**Your objective**
The result should be the lines from the one holding "Where should I" to the final line of the records below, repeated exactly and with no pictures.

**Material supplied**

↓

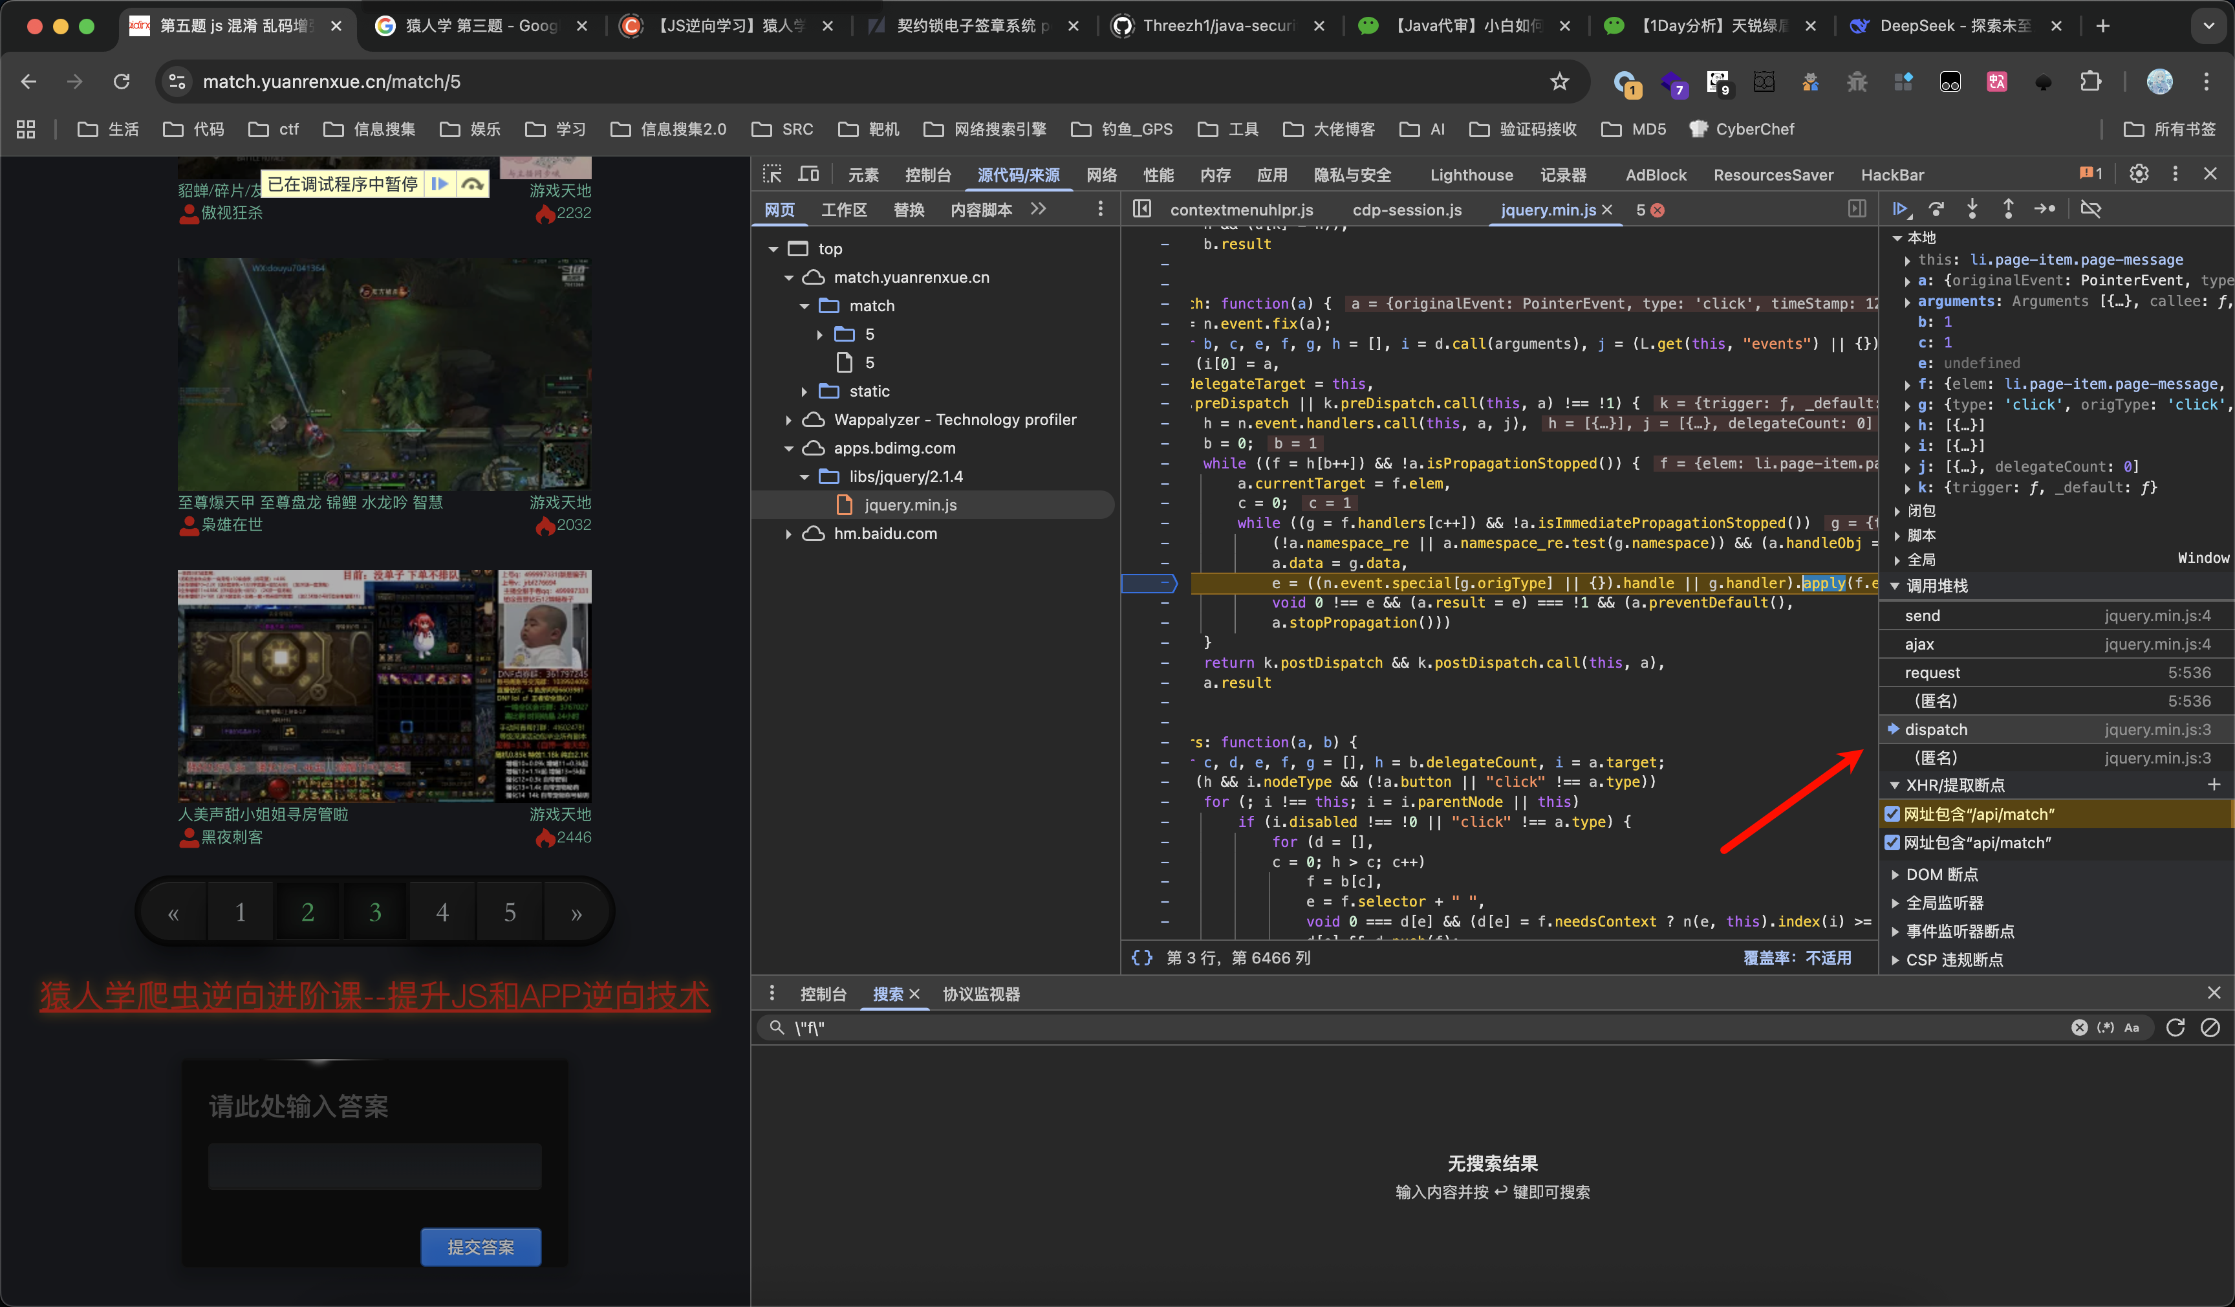
Task: Refresh search results icon in search panel
Action: pyautogui.click(x=2175, y=1027)
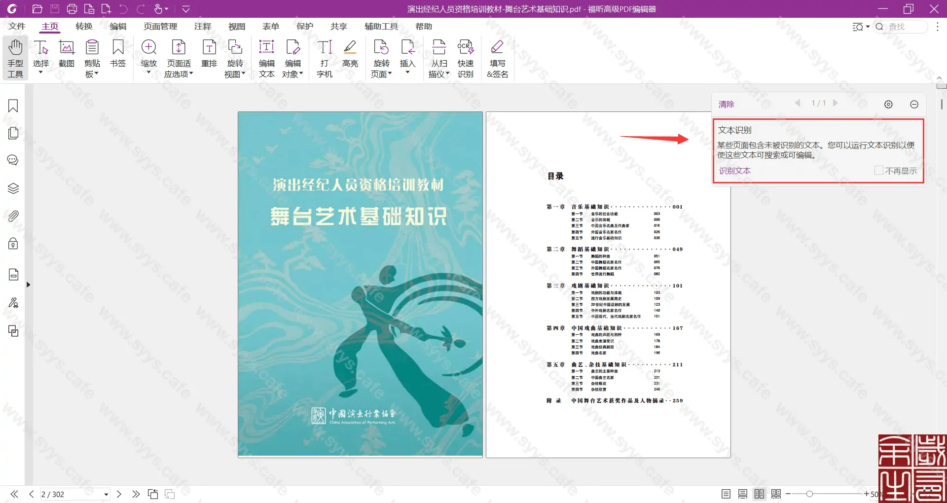Expand the page number dropdown
This screenshot has width=947, height=503.
pos(105,494)
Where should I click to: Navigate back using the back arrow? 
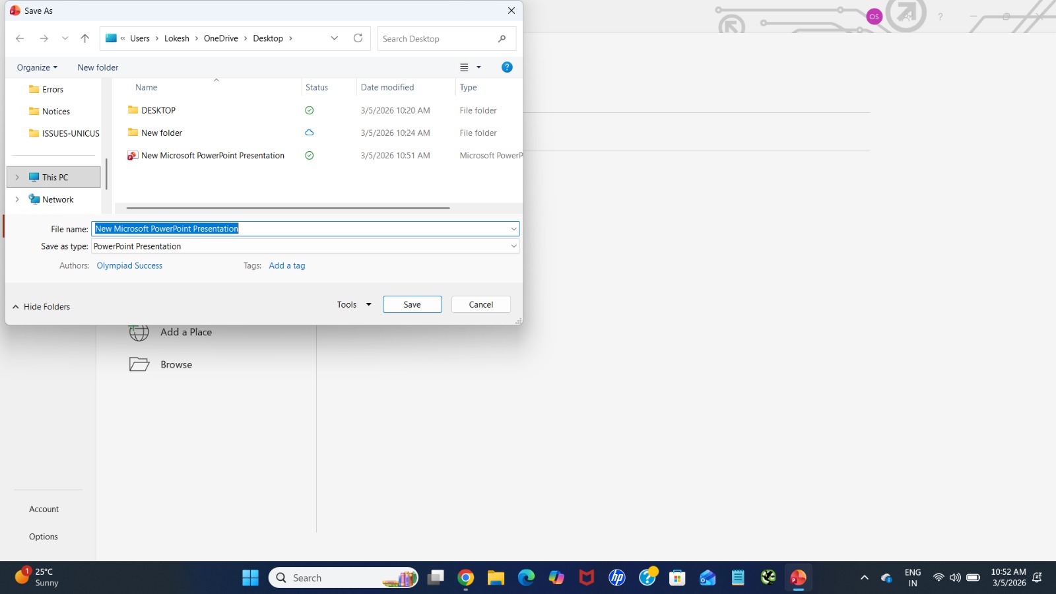[20, 38]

↑

**Exercise solution**
Where should I click to: Navigate back using the back arrow? 
[20, 38]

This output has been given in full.